Today at the conference Rencontres de Blois the CDF collaboration presented an update on the invariant mass of 2 jets produced in association with a W boson. Recall that 2 months ago CDF posted a paper based of 4.3 fb-1 of data claiming that this observable displays an unexpected bump near 150 GeV with a significance of 3.2 sigma. The bump could have been a fluke, an accounted for systematic effect or surprising new physics. Now the first option is no longer on the table: the same bump is also present in the more recent data with a large statistical significance. With 7.3fb-1 of the Tevatron data, after subtracting the known Standard Model backgrounds other than the WW and WZ production, the distribution of the jet pair invariant mass looks like this:The peak has become more pronounced! CDF quotes the significance of 4.1 sigma (the number 4.8 sigma I quoted earlier takes into account only statistical uncertainties; after including systematic uncertainties the significance drops to 4.1 sigma). In a collider experiment, such a huge departure from a Standard Model prediction is happening for the first time in the human history :-) I don't have to stress how exciting it is. However we're not celebrating the demise of the Standard Model yet, not before an independent confirmation DZero or from the LHC. In any case, this summer is going to be hot.
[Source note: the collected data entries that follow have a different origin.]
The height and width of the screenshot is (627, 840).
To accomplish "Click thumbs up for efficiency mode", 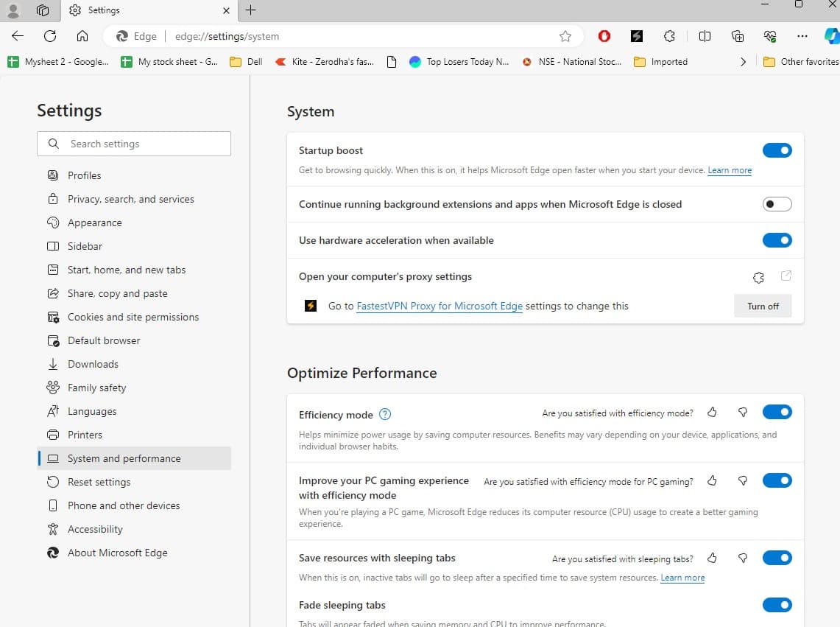I will (712, 413).
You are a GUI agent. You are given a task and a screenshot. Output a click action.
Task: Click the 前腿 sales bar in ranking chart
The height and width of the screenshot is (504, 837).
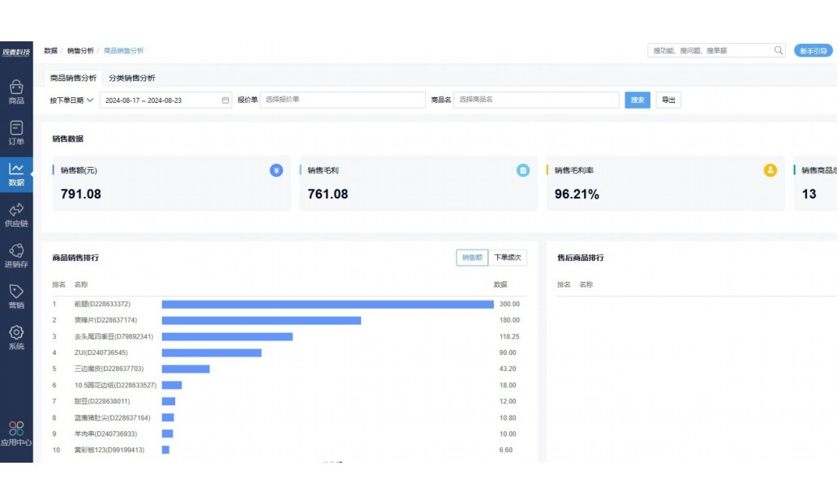[328, 304]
For possible theoretical explanations of the bump, see my previous badly timed post. In the Blois slides CDF adds one important new piece of information. They say the bump cannot be due to the Standard Model top quark background, contrary to what was suggested in a couple of theory paper. Basically, there is no sign of enhanced b-jet content in the excess events, and in any case the top quark endpoint would show up below 150 GeV due to different jet energy scale corrections for b-jets.
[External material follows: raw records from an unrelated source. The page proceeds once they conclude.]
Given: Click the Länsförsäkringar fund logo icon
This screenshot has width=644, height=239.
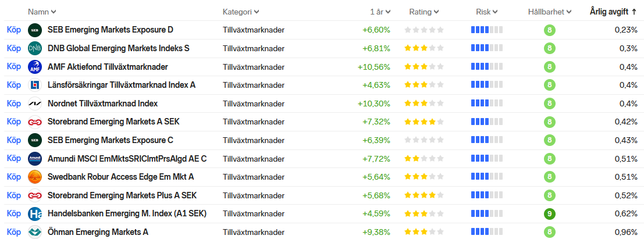Looking at the screenshot, I should 35,85.
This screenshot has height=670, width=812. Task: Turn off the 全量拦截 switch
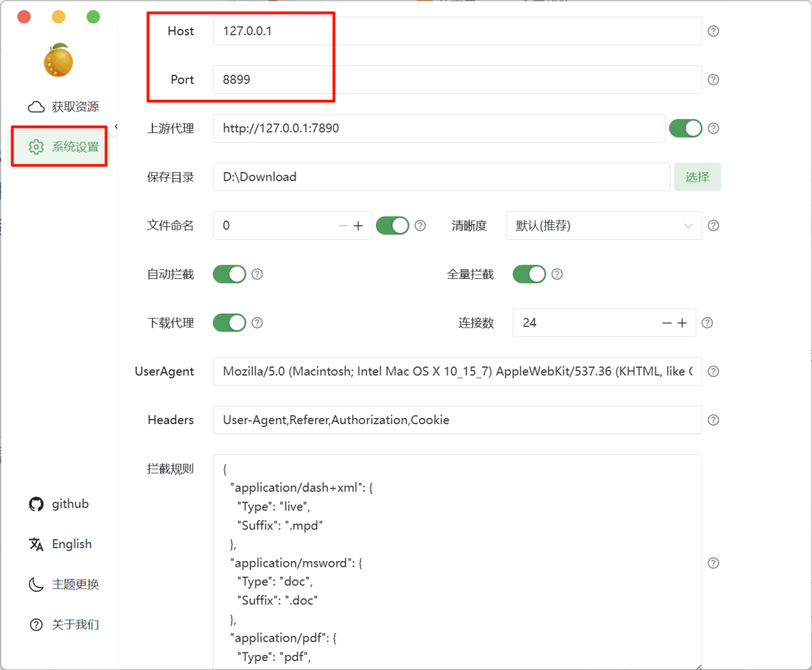tap(529, 274)
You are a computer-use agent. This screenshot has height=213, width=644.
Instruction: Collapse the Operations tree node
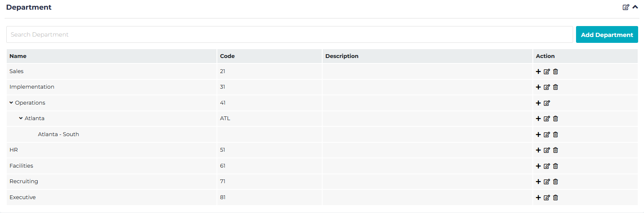11,103
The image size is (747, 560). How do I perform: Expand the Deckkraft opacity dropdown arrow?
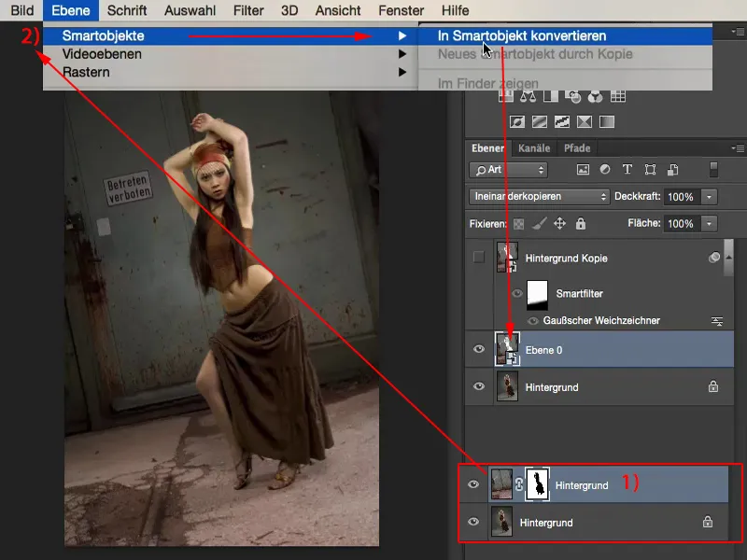point(709,197)
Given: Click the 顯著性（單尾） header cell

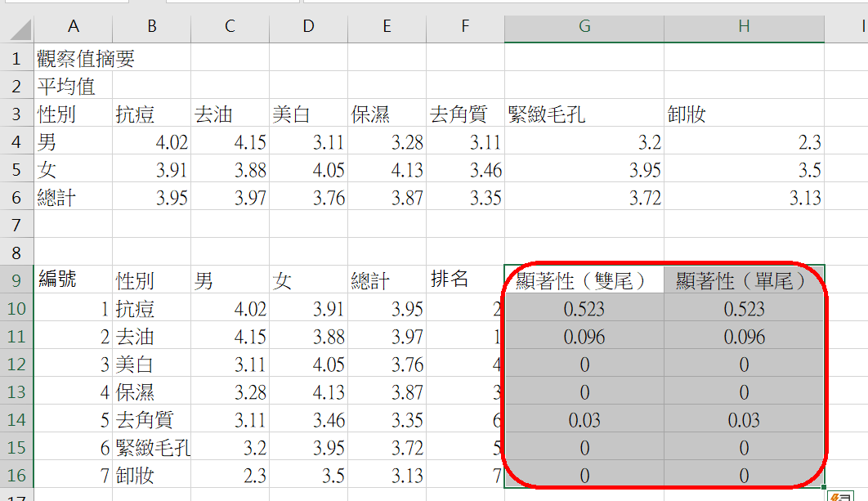Looking at the screenshot, I should point(744,281).
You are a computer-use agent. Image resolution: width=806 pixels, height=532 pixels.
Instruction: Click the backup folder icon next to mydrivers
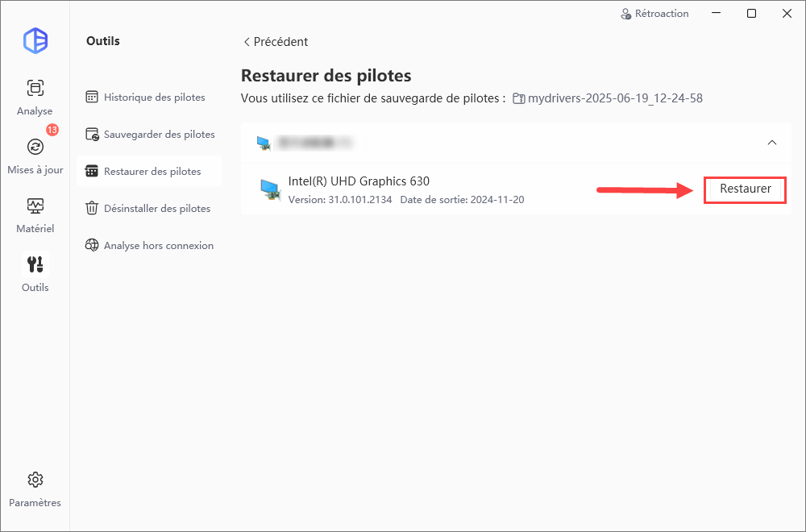(x=518, y=98)
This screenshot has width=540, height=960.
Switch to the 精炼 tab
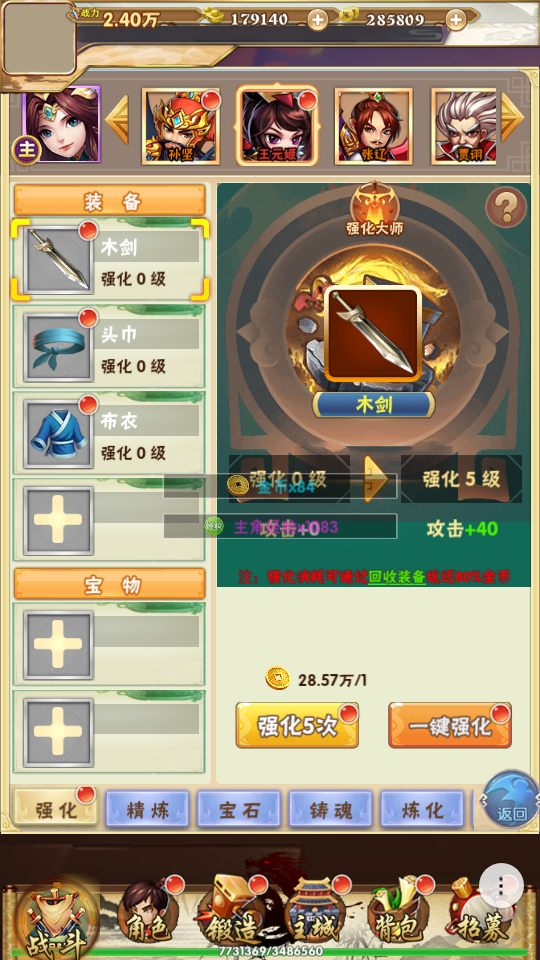point(148,809)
Update: CDF has released more plots and the note describing the update.

Theorists vs. the CDF bump

Almost 2 months ago the CDF collaboration published their analysis of the events with exactly 2 jets, 1 lepton, and missing energy. These are vastly dominated by boring Standard Model processes where the W boson is produced together with jets and subsequently decays to an electron or a muon and a neutrino. A surprising feature showed up in the distribution of the invariant mass of the jet pairs. After subtracting the Standard Model background, CDF observed a bump near 150 GeV with a significance of 3.2 sigma. Obviously, theorists rushed to interpret the bump in term of physics beyond the standard model. The CDF result hints to a new particle with a mass of around 150 GeV, a significant coupling to the light quarks and a tiny coupling to leptons; the remaining details are left up to our imagination . Here is a selection of the educated guesses that appeared in about 50 papers to date.

The first thing that comes to mind is Z' - a new neutral gauge boson coupled to the left-handed quarks. This is a valid possibility provided Z' is leptophobic, that is to say, its coupling to electrons is less than about 0.05 to avoid constraints from the LEP experiment. There is some tension with the constraints from the UA2 experiment that was operating some 30 years before christ and made a search for a narrow Z' in the dijet channel. The UA2 limits on the Z'-quark coupling translate to a constraint on the W+Z' cross section at the Tevatron that allows one to explain only about 60 percent of the events observed by CDF. However, given the large uncertainties involved in the CDF measurement and in interpreting the UA2 results, the Z' option remains open. One should also note that nothing in the data tells us the new particle is a vector boson, it could just as well be a scalar.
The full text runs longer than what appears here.